Egyptian pound gets a real pounding
The Egyptian pound (EGP) fell sharply against major world currencies early on Monday as market reopened for trading. The EGP is now trading at its lowest levels since January 2005 as street protests calling for President Hosni Mubarak to quit continue.
One US dollar now fetches EGP5.95, compared with EGP5.83 on Thursday, according to XE.com, a currency trading and information site.
A euro is now trading at EGP8.08, compared with EGP7.93 yesterday, while a British pound is worth EGP9.61, compared with EGP9.39 on Thursday.
The EGP’s downslide has accelerated since yesterday in over-the-counter trades as banks in the North African state opened for business, after being shut all of last week due to the political unrest.
The street demonstrations, which have left hundreds dead so far, have caused panic in financial markets and have driven up the cost of borrowing for the Egyptian government.

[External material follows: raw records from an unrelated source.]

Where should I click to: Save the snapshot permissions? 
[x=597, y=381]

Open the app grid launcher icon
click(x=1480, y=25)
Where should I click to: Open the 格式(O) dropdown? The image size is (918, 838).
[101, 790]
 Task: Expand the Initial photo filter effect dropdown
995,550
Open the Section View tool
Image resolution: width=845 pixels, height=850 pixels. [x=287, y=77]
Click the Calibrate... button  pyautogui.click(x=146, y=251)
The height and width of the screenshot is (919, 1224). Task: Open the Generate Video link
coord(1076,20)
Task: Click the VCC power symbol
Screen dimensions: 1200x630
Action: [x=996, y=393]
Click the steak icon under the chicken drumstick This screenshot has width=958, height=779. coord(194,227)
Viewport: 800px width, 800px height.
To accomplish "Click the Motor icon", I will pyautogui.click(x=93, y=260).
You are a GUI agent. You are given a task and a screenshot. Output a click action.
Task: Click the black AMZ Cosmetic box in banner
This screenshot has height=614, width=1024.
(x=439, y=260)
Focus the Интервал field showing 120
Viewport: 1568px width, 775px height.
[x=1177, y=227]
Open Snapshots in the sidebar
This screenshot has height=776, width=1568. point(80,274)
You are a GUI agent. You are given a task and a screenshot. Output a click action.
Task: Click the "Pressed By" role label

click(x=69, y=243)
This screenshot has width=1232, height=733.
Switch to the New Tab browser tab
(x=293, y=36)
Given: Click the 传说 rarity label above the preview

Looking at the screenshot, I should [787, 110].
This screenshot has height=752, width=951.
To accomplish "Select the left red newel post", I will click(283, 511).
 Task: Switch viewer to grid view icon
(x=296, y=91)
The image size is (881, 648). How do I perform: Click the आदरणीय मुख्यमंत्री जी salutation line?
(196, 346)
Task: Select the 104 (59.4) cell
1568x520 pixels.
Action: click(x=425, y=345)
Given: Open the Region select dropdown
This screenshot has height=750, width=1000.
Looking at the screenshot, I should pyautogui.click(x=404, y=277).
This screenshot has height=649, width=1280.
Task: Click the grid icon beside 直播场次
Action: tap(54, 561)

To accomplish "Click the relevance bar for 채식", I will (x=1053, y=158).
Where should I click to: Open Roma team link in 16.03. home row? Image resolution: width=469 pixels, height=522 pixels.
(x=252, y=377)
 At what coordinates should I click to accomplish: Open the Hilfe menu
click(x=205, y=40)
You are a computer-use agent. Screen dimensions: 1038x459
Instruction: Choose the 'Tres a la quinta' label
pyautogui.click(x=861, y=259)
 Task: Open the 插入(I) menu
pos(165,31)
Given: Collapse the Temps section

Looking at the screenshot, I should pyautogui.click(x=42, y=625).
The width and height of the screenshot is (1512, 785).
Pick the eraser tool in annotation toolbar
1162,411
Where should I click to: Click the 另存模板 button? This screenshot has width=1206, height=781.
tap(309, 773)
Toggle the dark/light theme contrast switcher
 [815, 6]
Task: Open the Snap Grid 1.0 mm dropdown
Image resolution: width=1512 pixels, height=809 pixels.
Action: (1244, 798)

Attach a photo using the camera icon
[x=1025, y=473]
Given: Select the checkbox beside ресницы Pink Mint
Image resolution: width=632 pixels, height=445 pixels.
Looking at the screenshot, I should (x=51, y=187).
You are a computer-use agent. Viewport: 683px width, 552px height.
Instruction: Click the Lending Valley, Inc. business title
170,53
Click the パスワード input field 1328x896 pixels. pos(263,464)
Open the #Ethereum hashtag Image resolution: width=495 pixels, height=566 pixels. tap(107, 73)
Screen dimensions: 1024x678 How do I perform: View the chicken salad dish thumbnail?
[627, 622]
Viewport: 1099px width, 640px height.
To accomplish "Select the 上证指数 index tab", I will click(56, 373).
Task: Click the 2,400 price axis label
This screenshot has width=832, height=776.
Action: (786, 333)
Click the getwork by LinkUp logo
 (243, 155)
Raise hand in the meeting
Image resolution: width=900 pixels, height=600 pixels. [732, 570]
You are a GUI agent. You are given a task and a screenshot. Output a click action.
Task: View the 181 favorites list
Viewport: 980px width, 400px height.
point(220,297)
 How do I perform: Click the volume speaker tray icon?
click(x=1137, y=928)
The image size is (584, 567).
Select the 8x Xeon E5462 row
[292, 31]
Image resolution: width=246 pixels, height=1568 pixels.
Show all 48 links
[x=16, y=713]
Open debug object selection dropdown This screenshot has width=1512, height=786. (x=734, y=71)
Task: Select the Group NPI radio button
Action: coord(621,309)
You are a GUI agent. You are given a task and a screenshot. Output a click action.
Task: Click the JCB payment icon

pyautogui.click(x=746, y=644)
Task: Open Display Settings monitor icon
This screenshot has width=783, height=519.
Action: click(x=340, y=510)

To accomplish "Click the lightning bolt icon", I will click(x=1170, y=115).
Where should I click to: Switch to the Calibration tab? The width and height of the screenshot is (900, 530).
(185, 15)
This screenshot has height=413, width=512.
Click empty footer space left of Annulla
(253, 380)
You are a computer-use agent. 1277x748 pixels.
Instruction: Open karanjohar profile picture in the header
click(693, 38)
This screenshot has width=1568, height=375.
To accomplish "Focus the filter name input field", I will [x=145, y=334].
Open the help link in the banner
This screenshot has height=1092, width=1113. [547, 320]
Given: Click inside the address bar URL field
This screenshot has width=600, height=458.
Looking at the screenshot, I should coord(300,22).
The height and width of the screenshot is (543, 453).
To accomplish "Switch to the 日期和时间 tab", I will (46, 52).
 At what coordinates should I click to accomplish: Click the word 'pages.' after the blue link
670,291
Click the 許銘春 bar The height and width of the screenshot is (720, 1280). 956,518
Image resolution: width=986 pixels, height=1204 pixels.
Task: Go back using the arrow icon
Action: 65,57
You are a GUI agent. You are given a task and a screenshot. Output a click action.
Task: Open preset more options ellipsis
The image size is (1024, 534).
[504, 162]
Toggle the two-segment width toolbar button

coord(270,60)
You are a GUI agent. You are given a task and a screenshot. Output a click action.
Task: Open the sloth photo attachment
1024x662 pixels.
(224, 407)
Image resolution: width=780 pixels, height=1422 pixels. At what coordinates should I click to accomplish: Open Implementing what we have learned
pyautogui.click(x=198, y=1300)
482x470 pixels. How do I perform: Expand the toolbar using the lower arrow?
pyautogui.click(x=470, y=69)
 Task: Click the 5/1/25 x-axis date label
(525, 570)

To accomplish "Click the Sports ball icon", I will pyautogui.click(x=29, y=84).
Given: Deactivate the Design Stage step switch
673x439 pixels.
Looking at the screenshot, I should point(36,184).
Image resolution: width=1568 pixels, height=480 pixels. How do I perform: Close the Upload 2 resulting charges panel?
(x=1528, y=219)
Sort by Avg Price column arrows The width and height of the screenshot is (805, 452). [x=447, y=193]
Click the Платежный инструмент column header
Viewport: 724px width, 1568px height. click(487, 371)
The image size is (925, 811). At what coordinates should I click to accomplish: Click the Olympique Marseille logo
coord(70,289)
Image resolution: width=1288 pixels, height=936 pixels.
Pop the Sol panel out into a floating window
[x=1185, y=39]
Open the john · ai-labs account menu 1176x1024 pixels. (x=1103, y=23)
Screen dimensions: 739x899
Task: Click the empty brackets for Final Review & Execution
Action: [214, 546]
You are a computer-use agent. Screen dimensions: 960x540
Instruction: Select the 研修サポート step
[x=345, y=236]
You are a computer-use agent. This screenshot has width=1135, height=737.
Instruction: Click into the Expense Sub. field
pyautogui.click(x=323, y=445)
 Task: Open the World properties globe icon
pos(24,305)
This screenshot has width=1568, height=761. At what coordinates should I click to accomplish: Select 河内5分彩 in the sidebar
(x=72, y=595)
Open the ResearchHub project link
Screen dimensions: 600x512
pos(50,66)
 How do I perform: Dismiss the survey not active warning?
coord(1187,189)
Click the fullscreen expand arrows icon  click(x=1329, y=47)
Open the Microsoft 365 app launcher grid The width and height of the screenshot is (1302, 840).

Egypt’s five-year sovereign credit default swaps – the cost of insuring the country’s debt against default – rose to 366 basis points on Friday, according to CMA Vision.
However, the CDS rates remain below near-two-year highs of 450 bps hit early last week. The country’s central bank has reportedly used military cargo planes to fly in EGP5 billion in cash amid concerns about a run on banks.
Egypt’s stock exchange is expected to open this week after being closed for five business days.